Well, now the topic of tool validation within DFIR has popped up again, so maybe it's time to address it yet again.
So, early on in my involvement in the industry, yes, running two or more tools against a data source was considered by some to be a means of tool validation. However, over time and as experience and knowledge grew, the fallacy of this approach became more and more apparent.
When I first left active duty, one of my first roles in the private sector was performing vulnerability assessments. For the technical aspect (we did interviews and reviewed processes, as well) we used ISS's Internet Scanner, which was pretty popular at the time. When I started, my boss, a retired Army Colonel, told me that it would take me "about 2 to 3 years of running the tool to really understand it." Well, within 6 months, I was already seeing the need to improve upon the tool and started writing an in-house scanner that was a vast improvement over the commercial tool.
The reason for this was that we'd started running into questions about how the tool did it's "thing". In short, it would connect to a system and run a query, process the results, and present a "decision" or finding. We started to see disparities between the tool findings and what was actually on the system, and as we began to investigate, we were unable to get any information regarding how the tool was making its decisions...we couldn't see in to the "black box".
For example, we scanned part of an infrastructure, and the tool reported that 21 systems had AutoAdminLogon set. We also scanned this infrastructure with the tool were developing, and found that one system had AutoAdminLogon set; the other 20 systems had the AutoAdminLogon value, but it was set to "0", and the admin password was not present in the Registry (in plain text). So, technically, AutoAdminLogon was not set on all 21 systems, and the customer knew it. Had we delivered the report based solely on the tool output, we would've had a lot of 'splainin' to do.
When I was working for a consulting company and waiting for a gubmint clearance to come through, I heard a senior analyst tell one of the junior folks that Nessus would determine the version of Windows it was running against by firing of nmap-like scans, and associating the responses it received to the drivers installed in various versions of Windows. I thought this was fascinating and wanted to learn more about it, so I downloaded Nessus and started opening and reading the plugins. It turned out that Nessus determined the version of Windows via a Registry query, which meant that if Nessus was run without admin credentials, it wasn't going to determine the version.
While I was part of the IBM ISS X-Force ERS team, and we were conducting PCI forensic response, Chris and I found that our process for scanning for credit card numbers had a significant flaw. We were using EnCase at the time, which used a built-in function named "IsValidCreditCard()". We had a case where JCB and Discover credit cards had reportedly been used, but we weren't seeing any in the output of our scanning process. So, we obtained test data from the brands, and ran our scan process across just that data, and still got no results. It turned out that even with track 1 and track 2 data, the IsValidCreditCard() function did not determine JCB and Discover cards to be "valid". So, we worked with someone to create a replacement function to override the built-in one; our new function had 7 regular expressions, and even though it was slower than the built-in function, it was far more accurate.

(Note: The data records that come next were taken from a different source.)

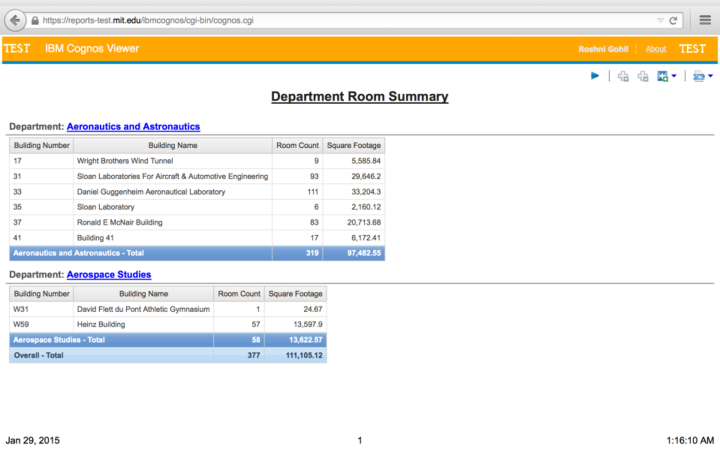Open the browser hamburger menu

[x=703, y=20]

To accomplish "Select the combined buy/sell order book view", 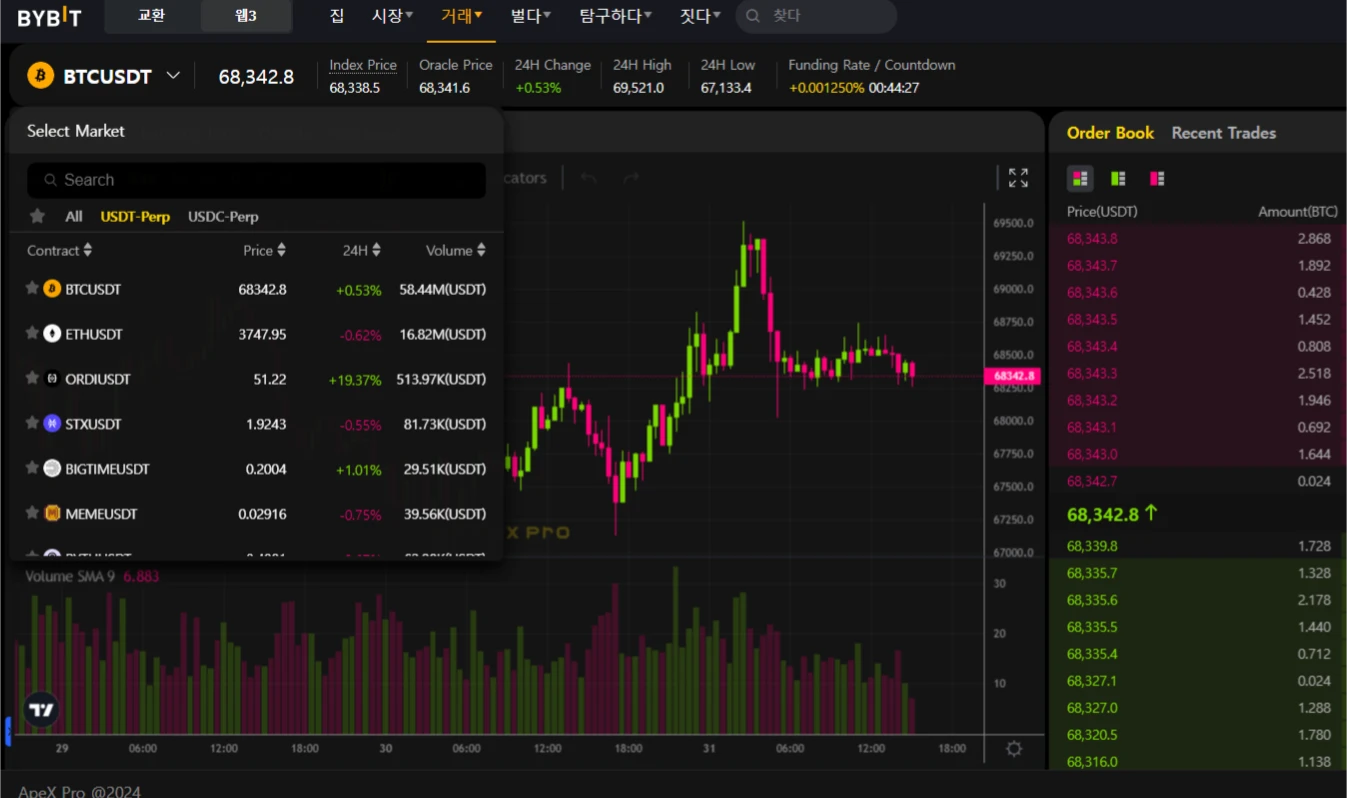I will [1080, 178].

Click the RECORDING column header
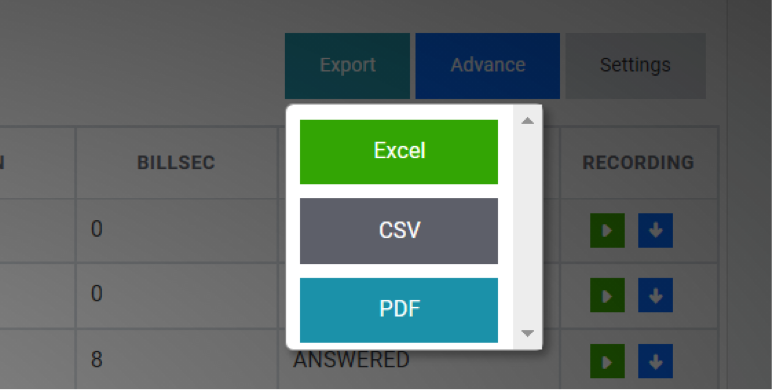pyautogui.click(x=638, y=162)
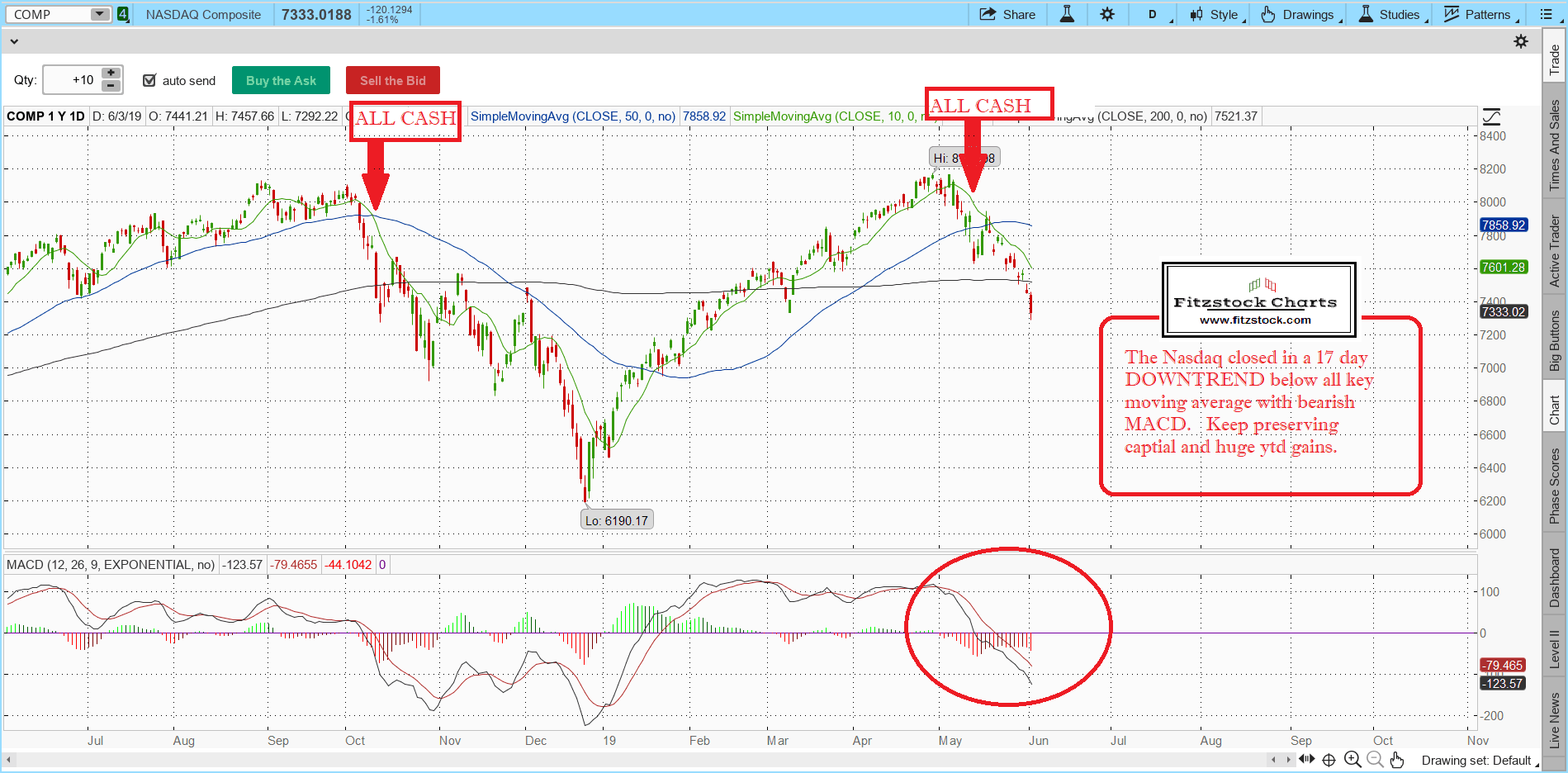Viewport: 1568px width, 773px height.
Task: Collapse the trade bar chevron
Action: (x=14, y=41)
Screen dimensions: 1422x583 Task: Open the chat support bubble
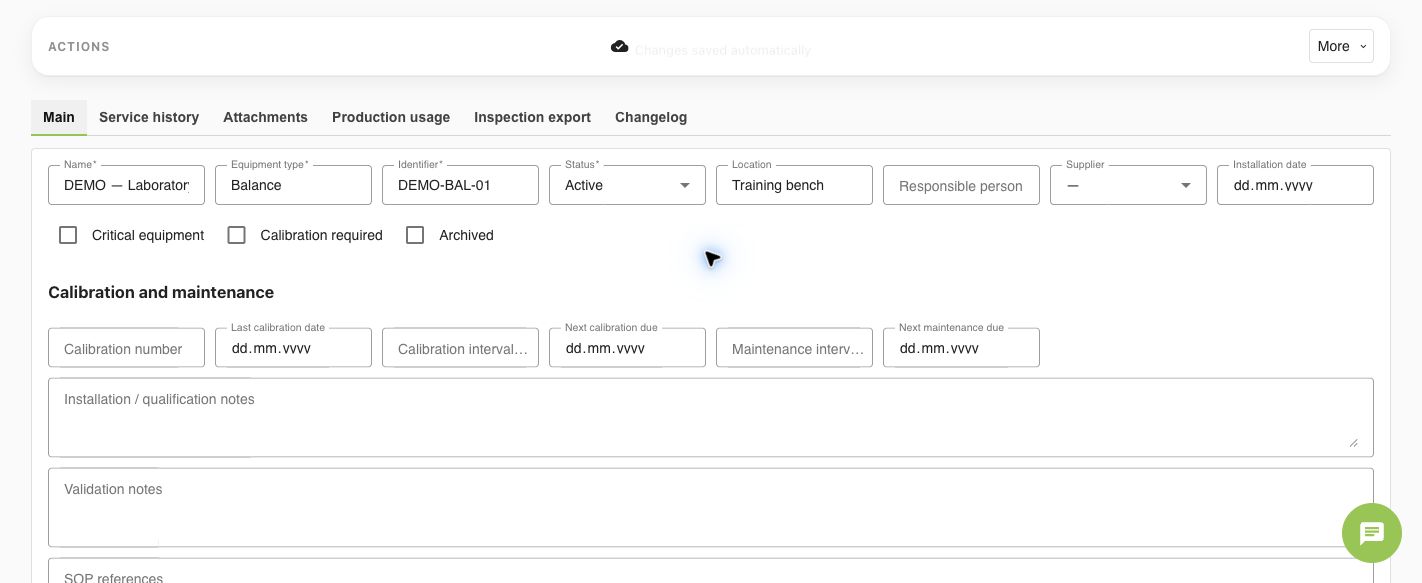(1371, 533)
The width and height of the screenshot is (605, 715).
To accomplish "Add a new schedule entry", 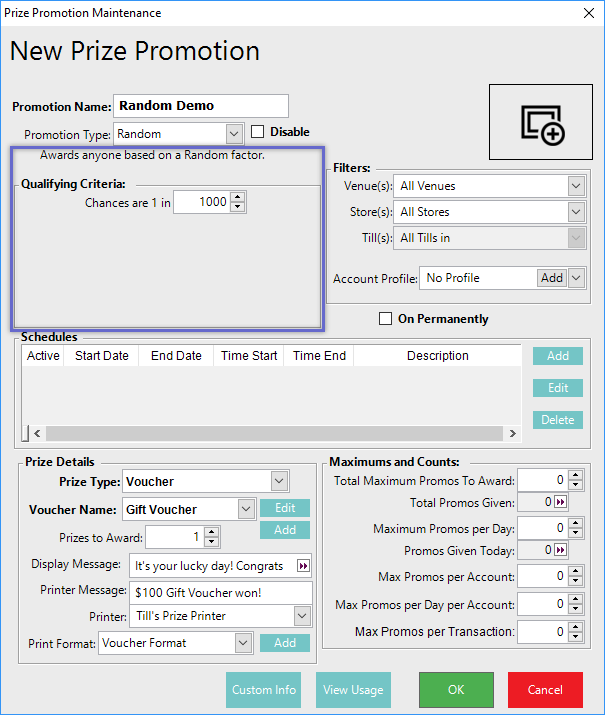I will (x=557, y=356).
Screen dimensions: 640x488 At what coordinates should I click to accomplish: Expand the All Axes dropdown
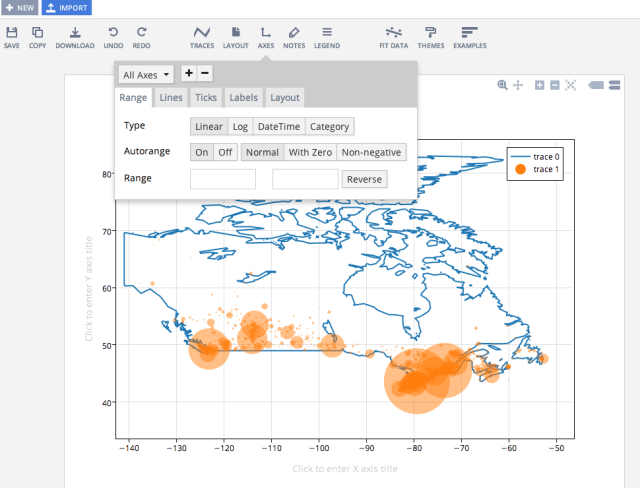[x=146, y=74]
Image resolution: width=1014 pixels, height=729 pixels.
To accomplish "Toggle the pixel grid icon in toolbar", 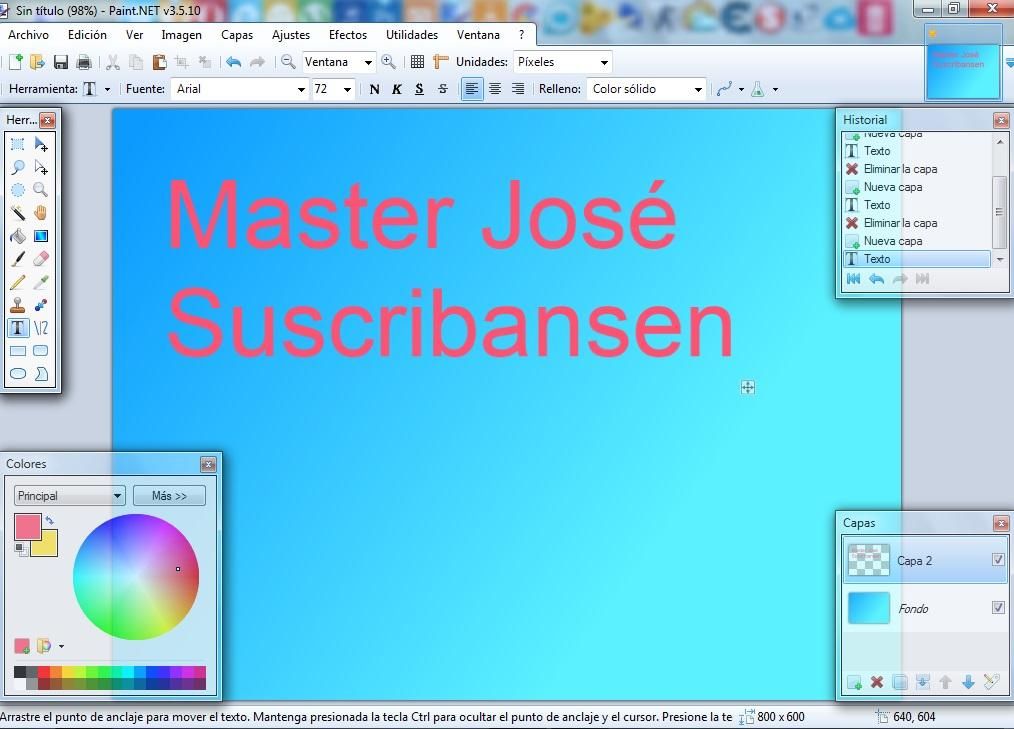I will [417, 62].
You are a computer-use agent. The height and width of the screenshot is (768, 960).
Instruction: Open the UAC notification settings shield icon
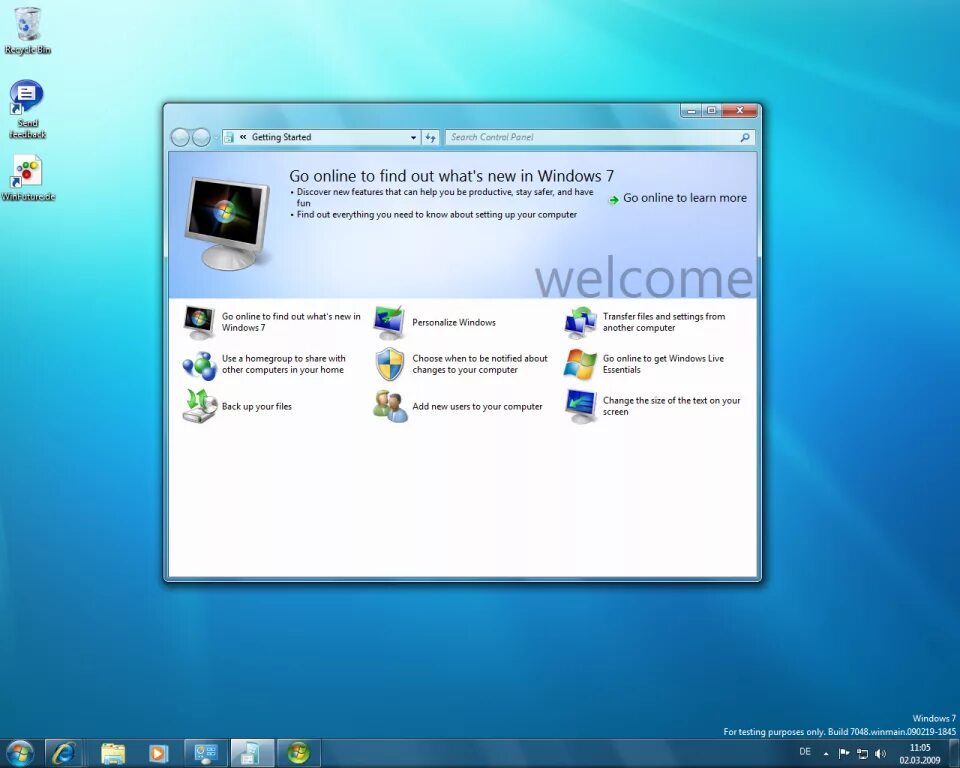click(390, 364)
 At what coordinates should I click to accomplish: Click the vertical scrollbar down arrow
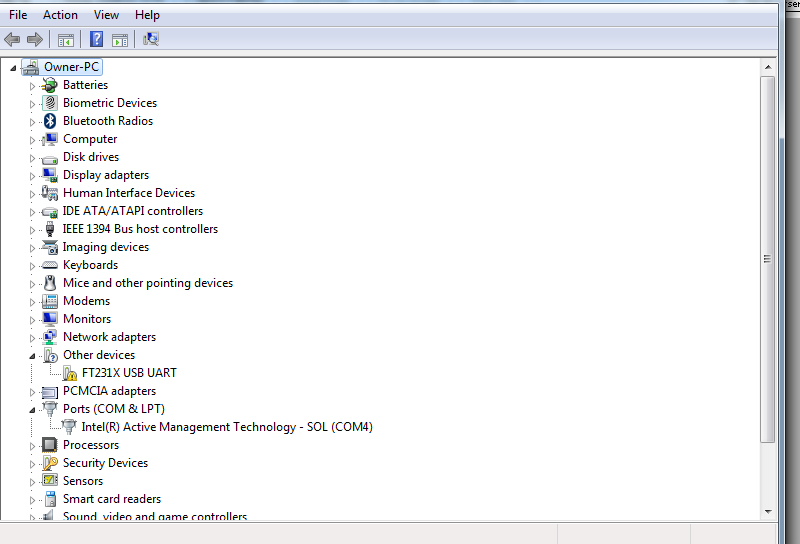(768, 511)
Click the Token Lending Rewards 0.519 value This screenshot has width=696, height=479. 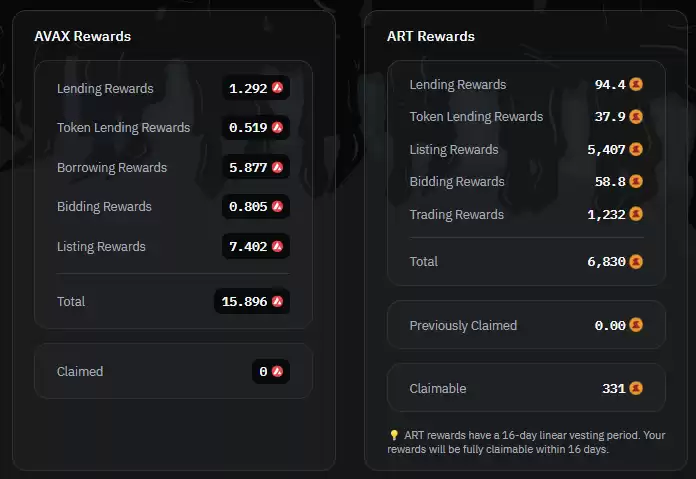(x=248, y=127)
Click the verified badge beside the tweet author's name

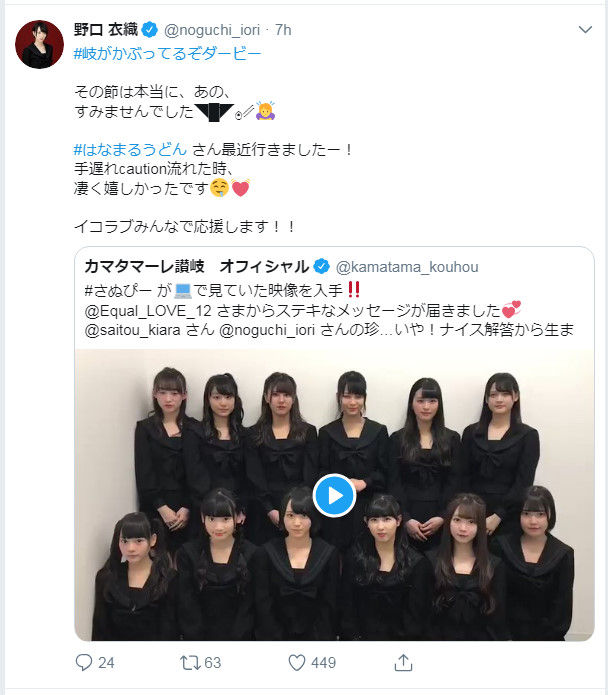tap(149, 30)

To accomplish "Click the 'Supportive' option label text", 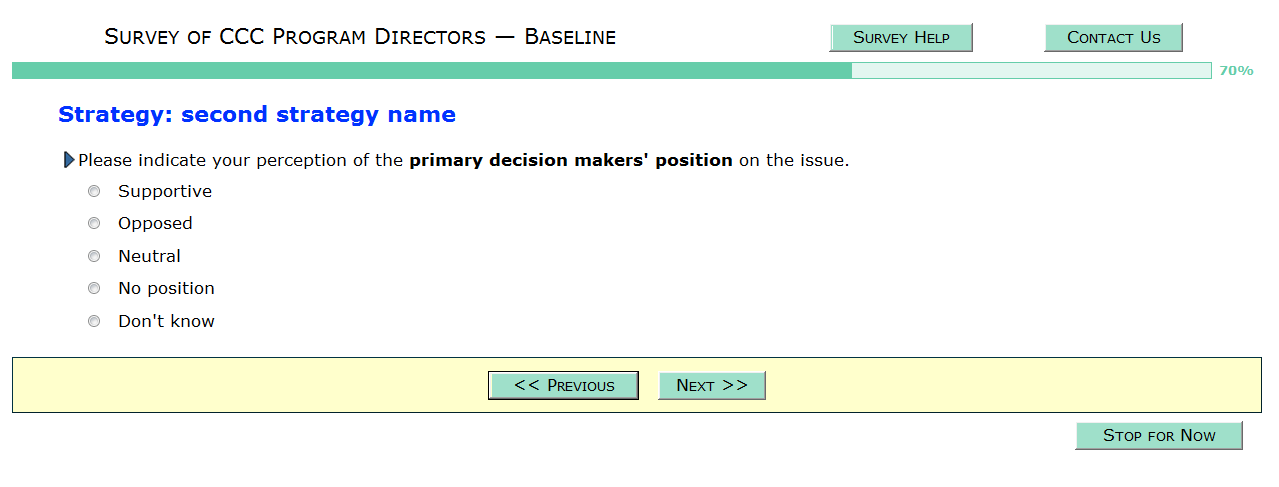I will tap(165, 191).
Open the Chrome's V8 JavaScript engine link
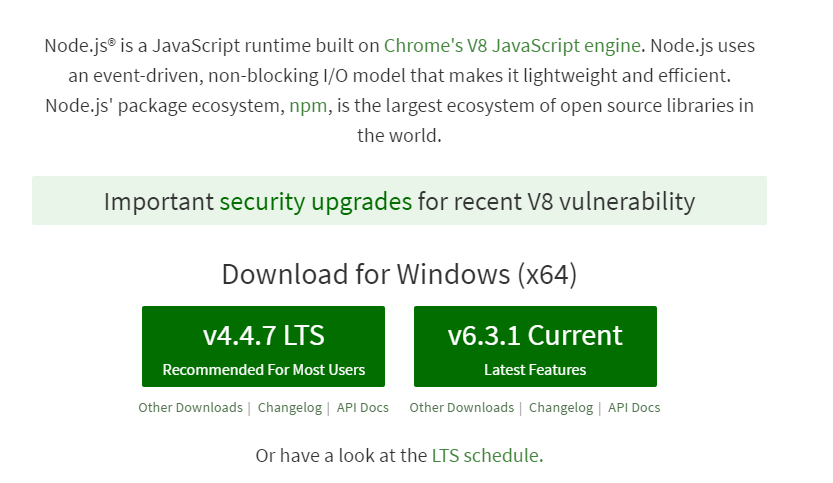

Finally, in the first half of 2020, right as the pandemic kicked off, I was working with a DFIR consulting team that used a series of open source tools to collect, parse, and present DFIR data to analysts. MS had published a blog post on human-operated ransomware, and identified a series of attacks where WMI was used for persistence; however, when the team encountered such attacks, they were unable to determine definitively if WMI was used for persistence, as the necessary data source had been collected, but the open source middleware that parsed the data did not include a module for parsing that particular data source. As such, relying on the output of the tool left gaps that weren't recognized.
So, what's the point of reliving history? The point is that tool validation is very often not about running two (or more) different tools and seeing which presents "correct" results. After all, different tools may use the same API or the same process under the hood, so what's the difference? Running two different tools that do the same thing isn't running two different tools, and it's not tool validation. This is particularly true if you do not control the original data source, which is how most DFIR analysis works.
As alluded to in the examples above, tool validation needs to start with the data source, not the tool. What data source are you working with? A database? Great, which "style"? mySQL? SQLite? EDB? How does the tool you're using work? Is it closed source, or open source? If it's open source, and written in Python or Perl or some other interpreted language, what are the versions of the libraries on which the tool is based? I've seen cases where a script will not throw an error, but did present different data based on the library used.
This is also why I strongly recommend that analysts validate their findings. Very often there are direct or indirect artifacts in other data sources that are part of an artifact constellation that serves to validate a finding; if you run your tool and see something "missing" or added, you can then look to the overall constellation and circumstances to determine why that might be.